Updated: Aug 2, 2021
“ At 30, I felt inadequate, unsure of how I was expected to act, not trained in how to talk or flirt or do whatever I was supposed to do to connect with other men. "
I had only been officially out for a couple of months, and never went to gay bars without friends, still pretending they were like the bars I had known in college, hangouts where you have a drink and joke with people you know. Gay culture scared me, and although I thought I should immediately feel as though I belonged, my coming out and going out was having the opposite effect. At 30, I felt inadequate, unsure of how I was expected to act, not trained in how to talk or flirt or do whatever I was supposed to do to connect with other men. I questioned everything about myself, from my jeans to my drink, adrift on a strange new planet of colored lights, muscles, and dance music.
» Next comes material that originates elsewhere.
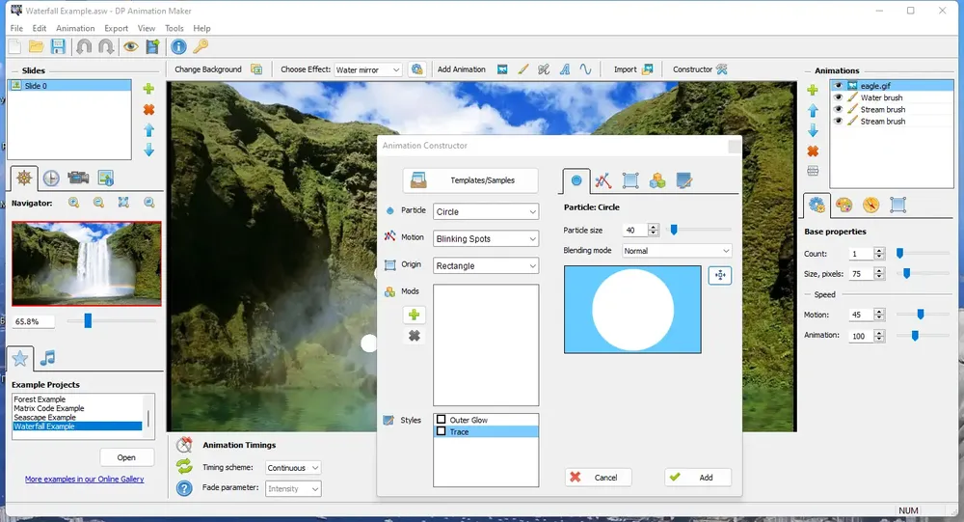Click the green plus to add a mod
Image resolution: width=964 pixels, height=522 pixels.
coord(415,315)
It all felt so hard, fast and judgmental, my fledgling independence squashed by my own insecurities. I moved around, changing poses, until I settled into a corner where I could look unimpressed and, I hoped, sexy. Finally, I saw two young guys watching me, looking away and back just in time to catch them pretending not to stare. This went on for twenty minutes, until finally the cuter one walked over. My heart beat faster but I tried to seem unphased by his approach. “Hey,” he said, sweetly, “My friend thinks you’re probably really mean, but I said you were just having a bad day. Which is it?”